How This Fidelity Fund Earned Healthy Returns in an Ailing Market
(Bloomberg Opinion) -- As 2018 came to an end, most investors were recoiling from the worst stock market in 10 years, with every benchmark bleeding losses and confusing even the most stalwart money managers. Except Eddie Yoon.
His Fidelity Select Medical Technology and Devices Portfolio has no peers among the 200 U.S.-based mutual funds greater than $5 billion. Fidelity Select Medical, based in Boston, enriched shareholders by more than 16 percent while the Dow Jones Industrial Average, S&P 500 and Nasdaq lost as much as 5 percent.
This is no one-year wonder. The 38-year-old Yoon has consistently outperformed the rest of the market the past decade. He attributes his go-getter instincts to immigrant parents from South Korea who encouraged him to follow them into medicine and become a doctor. Instead he detoured during his pre-med curriculum at Brown University to an internship in financial services and made health care his specialty at J.P. Morgan after he graduated. He joined Fidelity in 2006 and extols health care investing because it makes money in bull and bear cycles alike while saving lives.
Yoon explained his thinking in a telephone interview last month:
Almost every country is getting older. Inside the United States, over 10,000 people turn 65 every day. This is the Medicare population. And utilization really takes a step up when you turn 65, and then it takes another big step when you turn 75. The health care industry is structured in a way where innovation happens in the U.S. and it’s generally exported around the world.
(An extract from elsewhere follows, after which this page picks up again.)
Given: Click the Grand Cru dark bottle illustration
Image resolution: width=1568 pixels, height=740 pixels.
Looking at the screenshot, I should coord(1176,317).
So within medical technology — for a lot of these companies — half the revenues are generated in the U.S. and half the revenues are generated outside the U.S.
That makes health care uniquely “recession resistant,” he said.
Since he began managing the fund in 2007, Fidelity Select Medical has crushed every equity benchmark. In the 10 years Yoon delivered 389 percent, the S&P 500, Russell 3000 and S&P Health Care Index gained 274 percent, 276 percent and 297 percent, respectively. During the past five years, Fidelity Select Medical appreciated 106 percent when the S&P 500, Rusell 3000 and MSCI Health Care Index increased 51 percent, 47 percent and 64 percent. Yoon provided a similar bonanza the past three years when Fidelity Select Medical advanced 56 percent against 31 percent, 30 percent and 25 percent, according to data compiled by Bloomberg.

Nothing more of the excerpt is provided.